Clockworks And Cold Steel

Yesterday was one of those days where I almost wished that I didn't have people in my life that I cared deeply about and loved. Because there were so many individual situations where there was hurt or physical risk.

Sometimes the hurt was in itself a physical pain - but generally it was emotional distress. As for the bodily risk - well, that's another story altogether. But when those we most feel things for are not happy in body or mind, it can be much, much simpler to become something of an automaton - to close off, to turn into metal. 

To make our hearts into gears and cogs, not somewhere we store our soul.

Simpler for ourselves, that is. But what happens then to the people who have come to rely on us for support in whatever shape or form we are able to give it?

Are they supposed to just shrug and say 'Oh well, better just pick myself up and forget about them, then'? Simply forget that for a long time, X had our back?

If you have the cold comfort of a new metal skin, with every part clicking away in precision time - and precision blandness - then what are those you love left with, but a smooth, featureless surface personality and a metallic tang to your traits?

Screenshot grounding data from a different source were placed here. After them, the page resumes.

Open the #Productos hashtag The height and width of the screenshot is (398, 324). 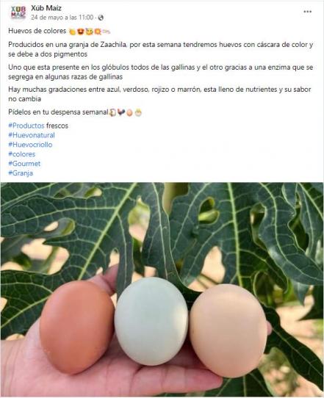pos(26,126)
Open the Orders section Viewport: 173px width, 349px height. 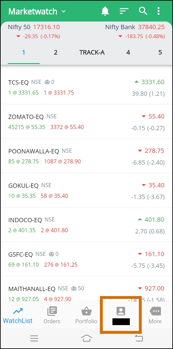(52, 315)
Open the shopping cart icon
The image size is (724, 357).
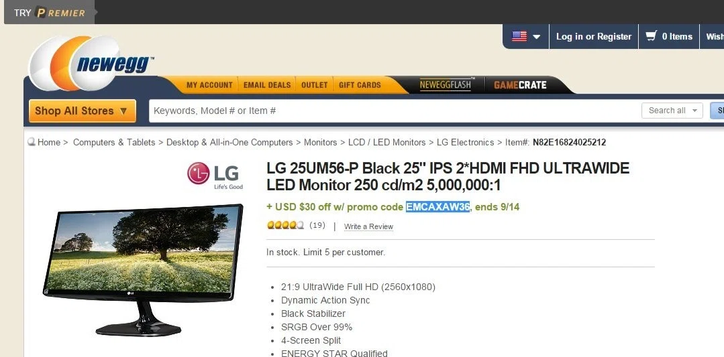[x=652, y=36]
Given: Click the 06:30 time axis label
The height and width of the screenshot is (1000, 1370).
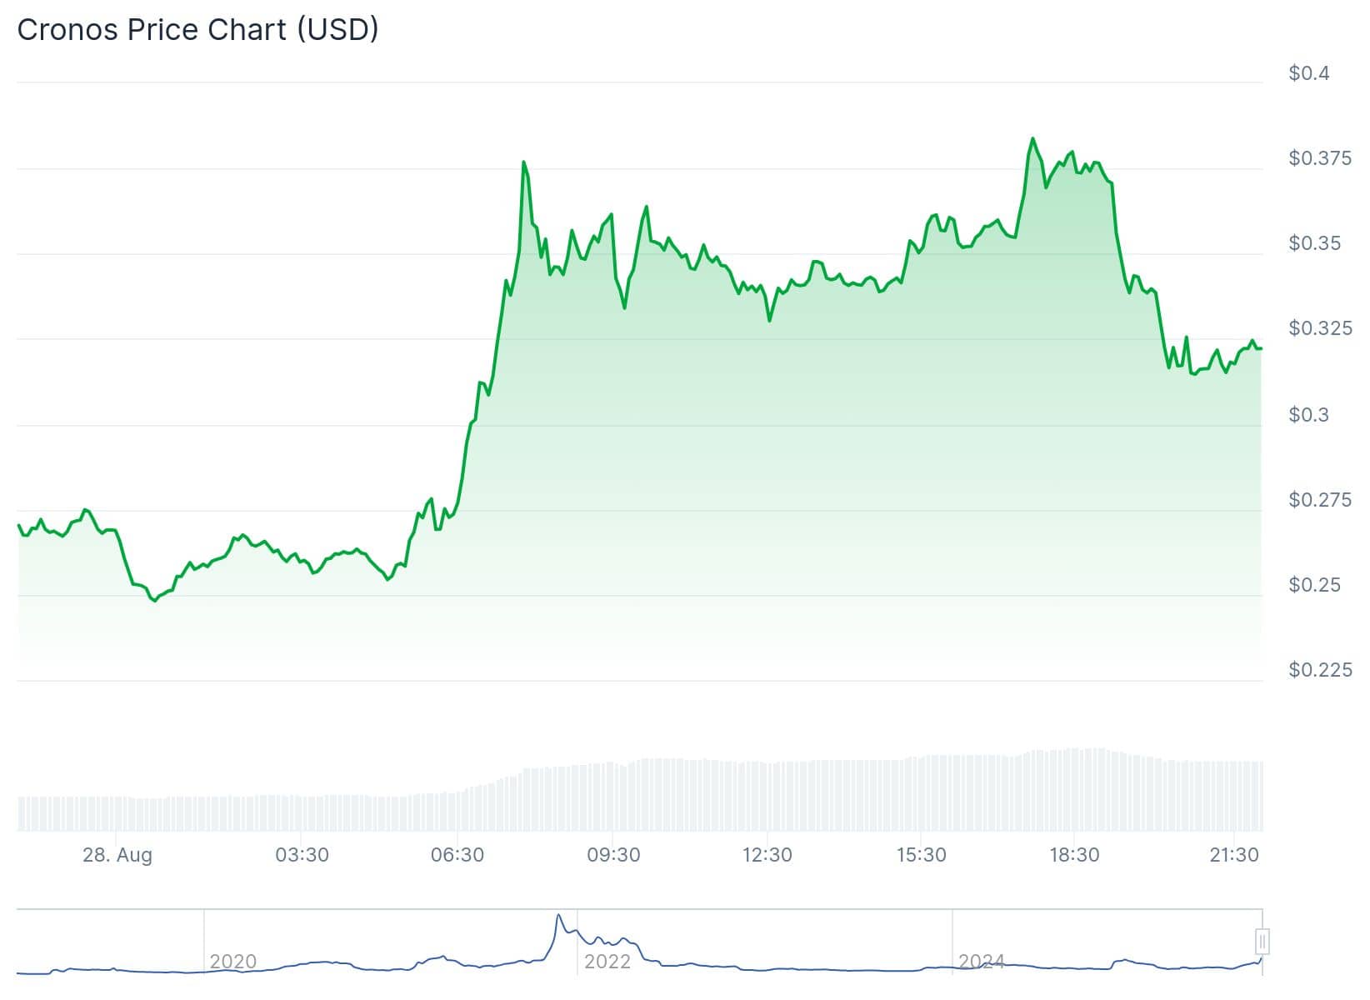Looking at the screenshot, I should coord(457,855).
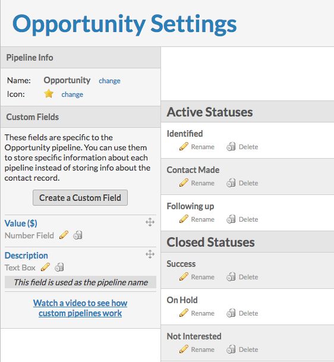Click move handle for Value ($) field

pos(150,222)
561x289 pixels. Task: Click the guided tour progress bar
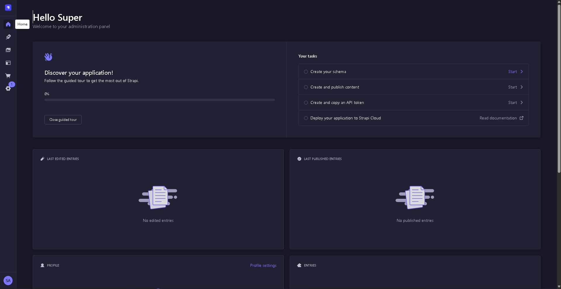point(160,100)
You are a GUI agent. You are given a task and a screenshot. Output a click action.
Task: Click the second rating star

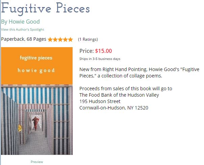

Be grateful that love hurts. That caring for others is not easy. Because it is what separates us from the machines. Don't let your heart and mind retreat to the easier world of mechanical actions.

They may make you feel no pain - but you won't feel much of anything else either.

And I for one would not be grateful to lose my sense of anticipation, or excitement, or enthusiasm.

Or love.

Even if sometimes - just sometimes - I would like to forget to wind my own key.